SAP Q3 Report Card: Could Try Harder

(By Philip Carnelley, 29 Oct 09, 18:00) We have already given the key messages regarding SAP’s Q3 results issued yesterday (SAP software decline slows). But having reflected, and having listened to the conference call, we’re left with the thought: shouldn’t SAP be doing better? The key question raised is: is it all the fault of the economy? Should other companies be content with, or expect, similar declines? Well, it ain’t necessarily so. Even the good news – that SAP’s OP margin is up 2pp to 24% – isn’t so great when you look at other global software players: say, Oracle: Oracle’s OP margin last quarter was 34% - up from 28% the prior year. Let alone Microsoft, which just reported OP margin of 35%, despite deferring $1.4bn of revenue and thus showing 14% decline in revenue and 25% drop in operating profit.
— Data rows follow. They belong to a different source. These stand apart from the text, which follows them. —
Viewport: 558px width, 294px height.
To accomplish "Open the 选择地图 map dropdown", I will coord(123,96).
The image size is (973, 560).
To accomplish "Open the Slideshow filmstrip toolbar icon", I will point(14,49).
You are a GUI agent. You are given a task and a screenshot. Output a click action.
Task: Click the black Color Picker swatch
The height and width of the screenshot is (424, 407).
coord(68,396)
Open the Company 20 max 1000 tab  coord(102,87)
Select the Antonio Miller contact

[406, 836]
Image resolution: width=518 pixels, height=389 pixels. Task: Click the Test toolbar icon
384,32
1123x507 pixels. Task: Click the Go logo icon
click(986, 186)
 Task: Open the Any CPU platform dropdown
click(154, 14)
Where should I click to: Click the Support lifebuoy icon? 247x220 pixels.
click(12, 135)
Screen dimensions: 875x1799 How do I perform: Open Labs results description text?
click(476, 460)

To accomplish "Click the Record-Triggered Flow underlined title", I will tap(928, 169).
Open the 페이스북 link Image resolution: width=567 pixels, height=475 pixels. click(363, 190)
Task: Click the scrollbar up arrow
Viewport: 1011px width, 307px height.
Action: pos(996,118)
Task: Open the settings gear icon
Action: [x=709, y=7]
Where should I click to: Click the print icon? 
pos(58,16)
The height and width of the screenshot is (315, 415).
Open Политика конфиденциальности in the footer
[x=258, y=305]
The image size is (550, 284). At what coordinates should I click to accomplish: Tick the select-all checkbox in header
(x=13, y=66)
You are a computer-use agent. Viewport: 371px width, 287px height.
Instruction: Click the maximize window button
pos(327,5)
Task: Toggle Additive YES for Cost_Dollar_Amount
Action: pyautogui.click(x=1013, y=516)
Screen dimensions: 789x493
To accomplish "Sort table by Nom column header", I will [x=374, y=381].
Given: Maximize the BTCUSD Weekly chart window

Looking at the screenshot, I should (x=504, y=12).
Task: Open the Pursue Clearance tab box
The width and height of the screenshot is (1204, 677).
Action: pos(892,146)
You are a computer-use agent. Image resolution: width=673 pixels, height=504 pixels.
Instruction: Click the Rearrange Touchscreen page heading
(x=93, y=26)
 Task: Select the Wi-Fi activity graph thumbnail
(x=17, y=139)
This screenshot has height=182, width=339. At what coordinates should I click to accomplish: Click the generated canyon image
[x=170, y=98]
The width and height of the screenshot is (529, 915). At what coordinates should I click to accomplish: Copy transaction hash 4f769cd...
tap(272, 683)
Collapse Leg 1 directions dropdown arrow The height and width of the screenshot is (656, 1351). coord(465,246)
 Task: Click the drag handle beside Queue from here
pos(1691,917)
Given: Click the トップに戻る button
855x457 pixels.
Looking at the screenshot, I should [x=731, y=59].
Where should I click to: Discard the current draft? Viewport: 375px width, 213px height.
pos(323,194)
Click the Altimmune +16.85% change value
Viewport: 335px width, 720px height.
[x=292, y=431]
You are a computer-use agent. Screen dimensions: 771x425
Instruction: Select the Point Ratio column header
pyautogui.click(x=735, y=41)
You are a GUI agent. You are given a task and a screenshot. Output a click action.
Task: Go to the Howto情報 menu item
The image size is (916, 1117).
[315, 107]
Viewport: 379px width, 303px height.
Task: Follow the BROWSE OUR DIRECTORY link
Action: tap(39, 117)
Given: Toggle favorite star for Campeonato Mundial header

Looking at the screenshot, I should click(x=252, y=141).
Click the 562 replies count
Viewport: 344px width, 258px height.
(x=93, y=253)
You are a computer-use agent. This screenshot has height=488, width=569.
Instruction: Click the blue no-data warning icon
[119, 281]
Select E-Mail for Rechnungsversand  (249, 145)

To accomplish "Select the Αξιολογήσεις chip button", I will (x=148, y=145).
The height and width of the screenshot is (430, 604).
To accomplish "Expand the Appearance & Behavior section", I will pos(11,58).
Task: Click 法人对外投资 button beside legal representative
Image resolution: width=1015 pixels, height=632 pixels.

OK, so Microsoft has a very different business model and business lines. Oracle has its infrastructure sales. But, even so... SAP has a 'medium term' goal of 35%. It still looks a long way off.

As to SAP’s 30% decline in new licence sales (35% for the 9 months): we don’t think that’s just the economy. We suspect that SAP’s customers have taken as much new stuff as they can cope with, and they don’t want any more. That isn’t exactly SAP’s fault, but it does seem to be a SAP-specific problem. Maybe SAP could make it easier to buy new stuff in small increments. SAP has now reduced its full year revenue forecasts by a further 2 pp – it is now forecasting a drop of 6–8 percent. While company fortunes are varying wildly at the moment, our analysis shows that they’re averaging out at about a four percent decline, globally.

The most comparable data point, in our view, is Oracle’s applications business. Oracle’s sales of new licences for its applications in its last reported quarter were down 1%. New apps sales were down 11% and 4%, respectively, in the previous two quarters – all at constant currency. So we’re left with the thought that, no, it’s not just the economy. It must be SAP – at least in part. If its core high-end market is saturated, it still hasn’t managed to sufficiently broaden its reach into SMBs or worked out its SaaS strategy – things which could give it more resilience and flexibility. On the call, CEO Leo Apotheker talked of us learning more about on-demand solutions for SMEs and large companies “in 2010.” Till then we'll have to continue to speculate. The markets seem to be wondering about all this too – SAP shares have dropped almost 9% since the results announcement.